Berry compliance today entails very specific rules around making sure that, with a few exceptions, food, clothing, fabrics, fibers, and yarns of which the Department of Defense (DoD) purchases are of US origin.
For Massif, that means that every component of our garments comply with the Berry Amendment – from the fibers the mills use to create the fabric down to the thread.
We have a responsibility to our end users to devote proper resources to ensure every part of our garments adhere to the Berry Amendment and its exceptions.
What Is The Purpose of The Berry Amendment
Berry compliance is a set of regulations that apply to businesses that want to participate in government contracts.
Berry compliance means every single piece is made in the United States. The thread, the stitching, the fabrics, the filaments of the fabric, the YKK zippers, zipper pulls, and every other component involved.

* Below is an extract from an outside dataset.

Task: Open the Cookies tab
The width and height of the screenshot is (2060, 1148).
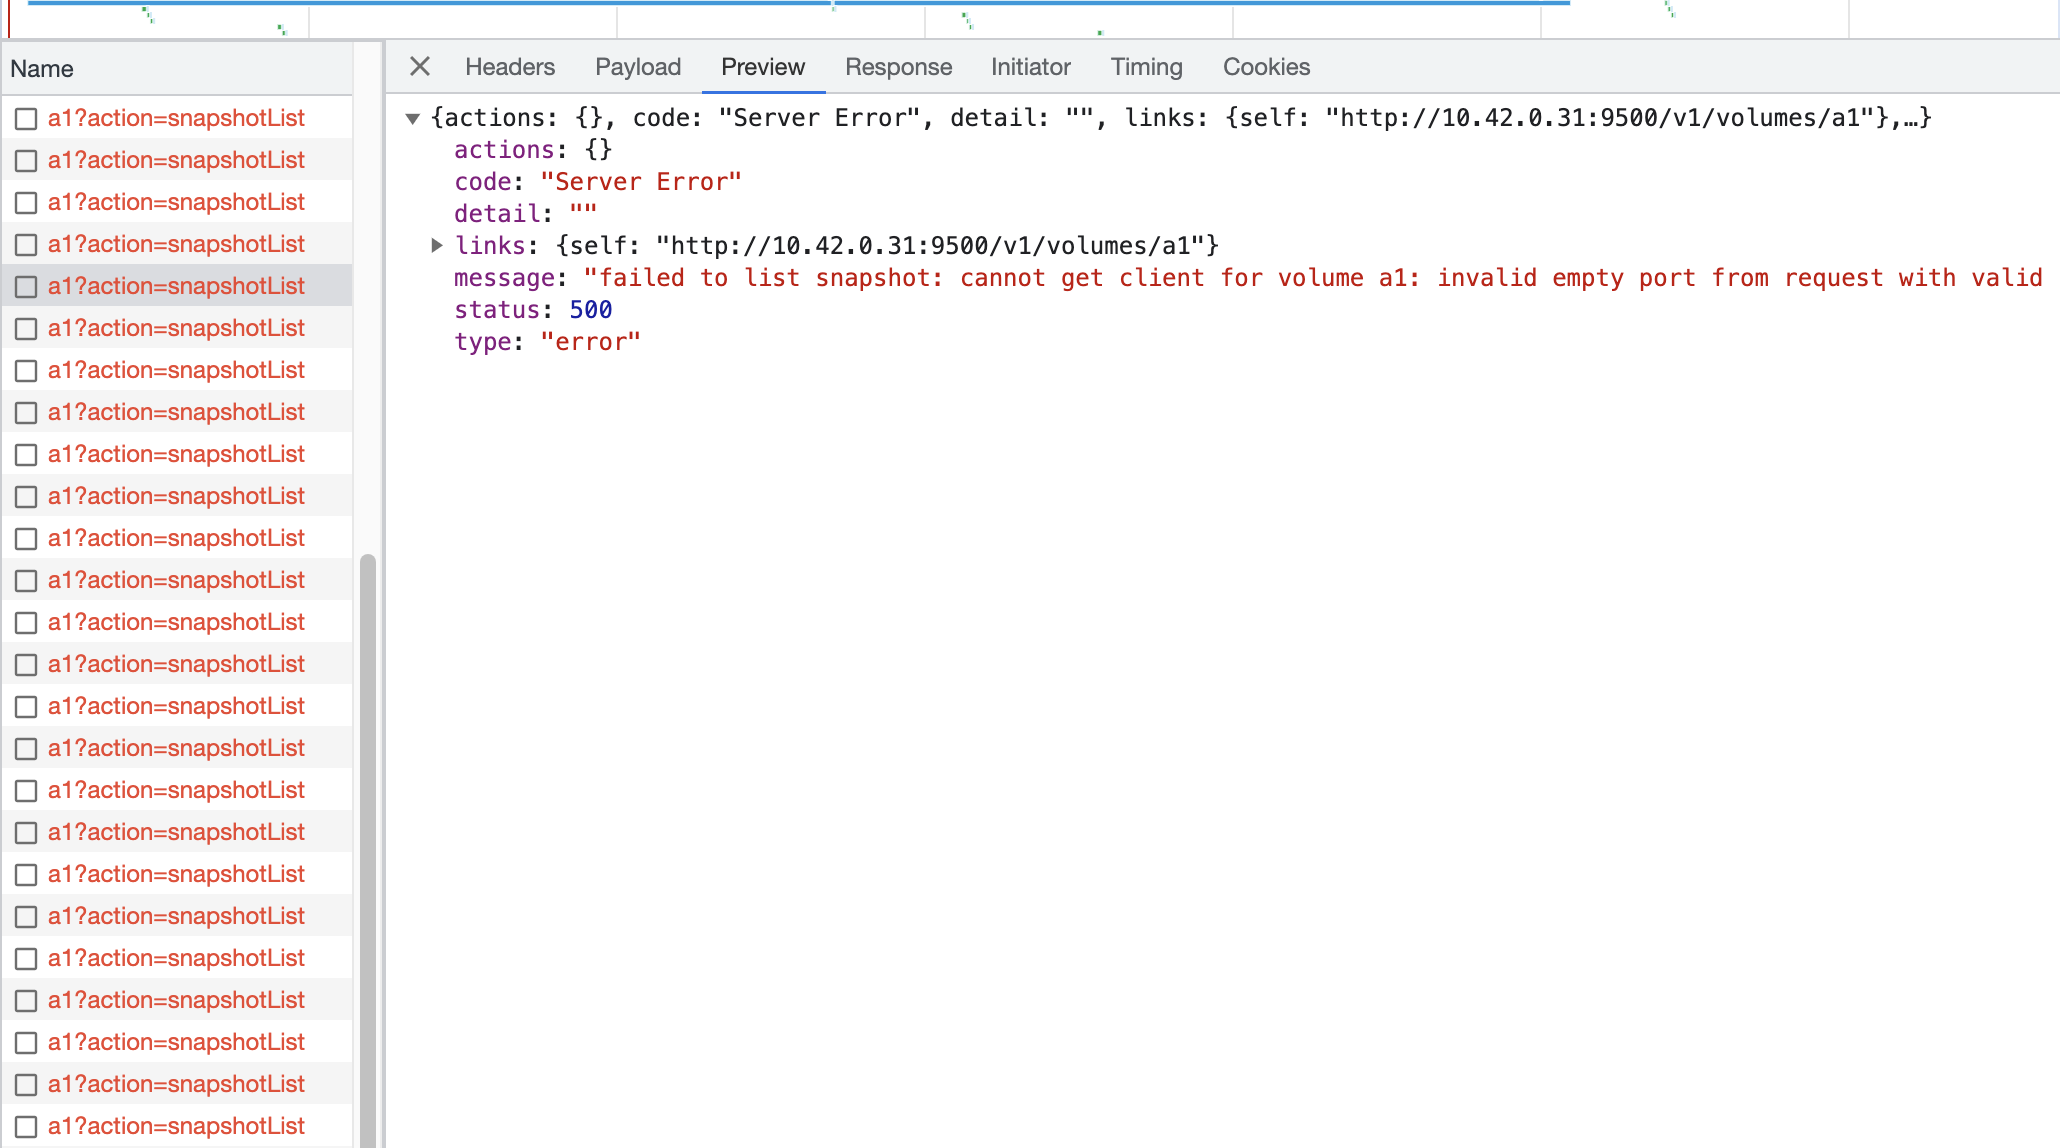Action: point(1265,66)
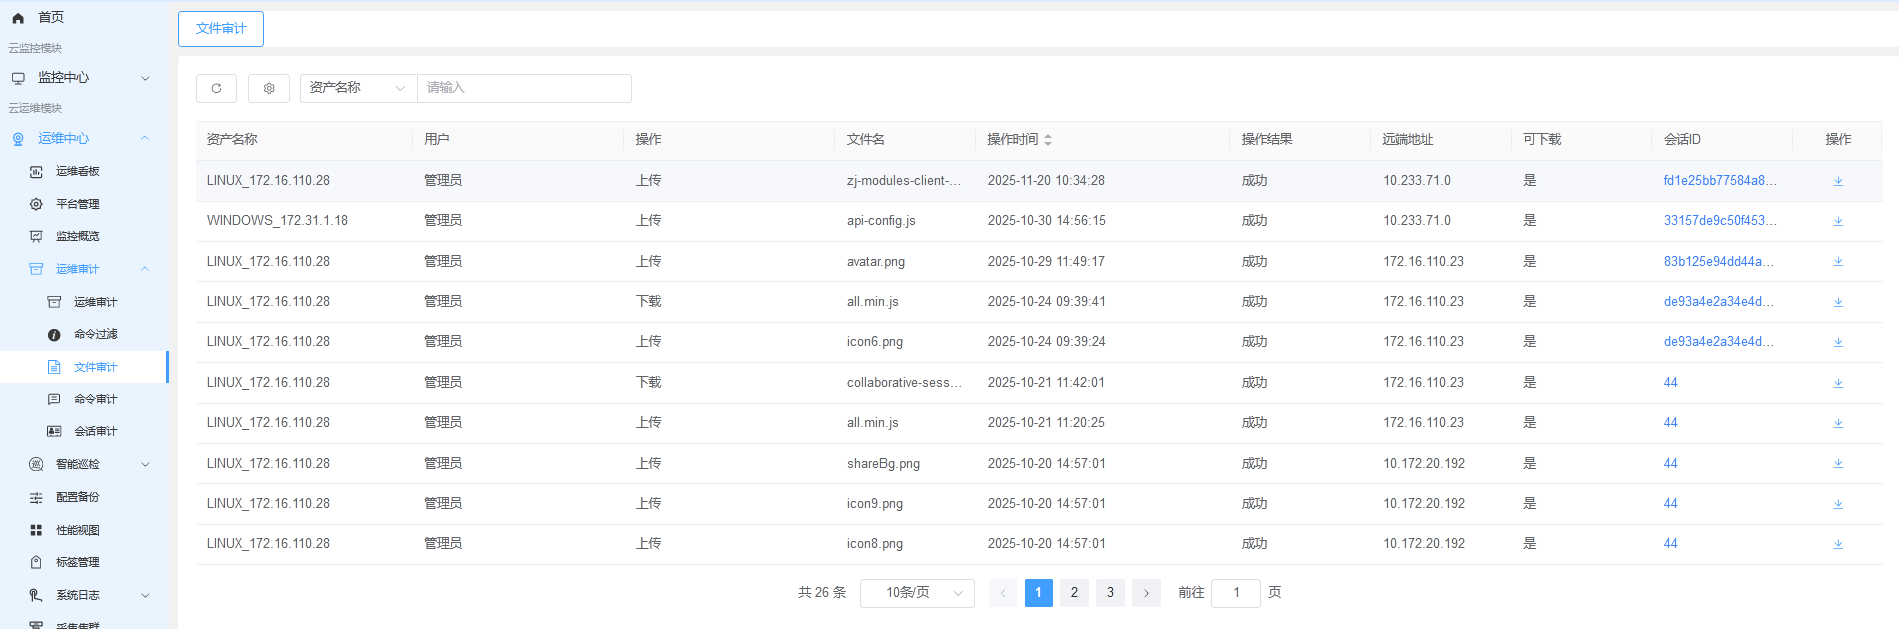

Even heat transfers for logos need to be sourced from within the United States.
In order to be eligible for government contracts, businesses must comply with these regulations, which can be complex and ever-changing.
Berry compliance is especially important for businesses that produce textiles, clothing, and other materials that are used by the military.
Why Cheaper Isn’t Necessarily Better
Labor in the US is more expensive because you’re properly paying people to do everything from sewing to sealing Goretex, to tasks like testing the waterproofness of a jacket or its resistance to open flames.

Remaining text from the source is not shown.